In ARCA's many projects and conferences, those with whom we have worked have conveyed the fact that art crime is the third-highest-grossing criminal trade, behind only drugs and arms, and have underlined with countless examples the links with Organized Crime since 1960. Organized Crime, which includes but is not limited to major Mafias (it also includes any group of three or more individuals working together in a diverse array of criminal enterprises for long-term collective goals), is responsible for some activity in the life of the crime. This is least often the theft or looting itself, which is done by mercenary burglars or local tomb raiders. But syndicates have the international networks necessary to take stolen objects off the hands of the thieves, smuggle them abroad, launder them, and sell them on. Because of this, art crime funds all of Organized Crime's other activities, from the drug and arms trade to terrorism.
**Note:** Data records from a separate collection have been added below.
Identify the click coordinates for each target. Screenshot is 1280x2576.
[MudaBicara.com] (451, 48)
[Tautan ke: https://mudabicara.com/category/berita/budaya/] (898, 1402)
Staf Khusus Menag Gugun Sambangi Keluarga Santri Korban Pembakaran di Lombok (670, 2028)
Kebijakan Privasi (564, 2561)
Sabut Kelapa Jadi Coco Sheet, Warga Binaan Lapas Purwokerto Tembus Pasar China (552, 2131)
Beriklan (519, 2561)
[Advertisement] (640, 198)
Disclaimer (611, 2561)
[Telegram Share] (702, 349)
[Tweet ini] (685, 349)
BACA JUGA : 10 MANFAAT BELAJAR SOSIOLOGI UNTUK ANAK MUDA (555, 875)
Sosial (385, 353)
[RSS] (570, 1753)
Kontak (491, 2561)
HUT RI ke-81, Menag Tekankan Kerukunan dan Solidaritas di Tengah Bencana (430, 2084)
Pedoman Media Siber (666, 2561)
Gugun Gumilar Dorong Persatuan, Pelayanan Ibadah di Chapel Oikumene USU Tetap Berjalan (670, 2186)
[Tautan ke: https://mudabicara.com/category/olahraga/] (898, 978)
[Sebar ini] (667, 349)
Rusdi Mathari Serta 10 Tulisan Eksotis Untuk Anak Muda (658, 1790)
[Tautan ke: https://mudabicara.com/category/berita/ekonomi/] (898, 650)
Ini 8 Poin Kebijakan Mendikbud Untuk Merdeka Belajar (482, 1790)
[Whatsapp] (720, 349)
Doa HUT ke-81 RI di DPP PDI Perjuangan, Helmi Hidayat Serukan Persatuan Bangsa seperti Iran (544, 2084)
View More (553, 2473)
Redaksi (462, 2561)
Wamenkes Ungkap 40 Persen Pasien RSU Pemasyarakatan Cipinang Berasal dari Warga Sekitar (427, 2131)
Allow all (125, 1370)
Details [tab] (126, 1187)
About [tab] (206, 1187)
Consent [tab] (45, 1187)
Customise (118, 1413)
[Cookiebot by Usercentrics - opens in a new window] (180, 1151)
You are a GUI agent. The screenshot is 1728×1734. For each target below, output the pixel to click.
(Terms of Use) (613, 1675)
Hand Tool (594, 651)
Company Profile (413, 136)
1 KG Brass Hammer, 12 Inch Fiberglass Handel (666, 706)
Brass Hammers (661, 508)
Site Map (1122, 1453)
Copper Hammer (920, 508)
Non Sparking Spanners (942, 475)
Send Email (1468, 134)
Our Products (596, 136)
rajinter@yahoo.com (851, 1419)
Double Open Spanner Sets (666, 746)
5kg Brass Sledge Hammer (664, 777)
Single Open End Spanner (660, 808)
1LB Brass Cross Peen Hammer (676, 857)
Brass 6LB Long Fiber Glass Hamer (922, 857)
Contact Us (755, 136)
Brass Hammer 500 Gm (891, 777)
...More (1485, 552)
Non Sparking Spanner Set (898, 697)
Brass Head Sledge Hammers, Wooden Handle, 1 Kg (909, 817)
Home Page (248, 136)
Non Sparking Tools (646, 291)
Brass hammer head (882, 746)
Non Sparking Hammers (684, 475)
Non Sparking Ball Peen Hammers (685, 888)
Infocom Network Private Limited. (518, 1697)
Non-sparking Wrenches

Individuals from the major world art police have quoted these facts repeatedly, as have art criminals, lawyers, security staff, criminologists and more. But it is difficult to find published, publicly available statements to back this up. For anyone looking for a good, reliable source to cite when quoting information about art crime as the third-highest-grossing criminal trade, and the involvement of Organized Crime, need look no further than the US Department of Justice and the US Central Bureau of Interpol:
Cultural Property Crimes Program
The annual dollar value of art and cultural property theft is exceeded only by the trafficking in illicit narcotics and arms. The illegal trade of works of art and cultural property is as dangerous as these crimes. The criminal networks that traffic in the illicit sale of Works of Art and Cultural Property are often times the same circles that deal in illegal drug, arms dealing, and other illegal transactions. It has also been found recently that many insurgent and terrorist groups fund their operations through the sales and trade of stolen Works of Art and Cultural Property.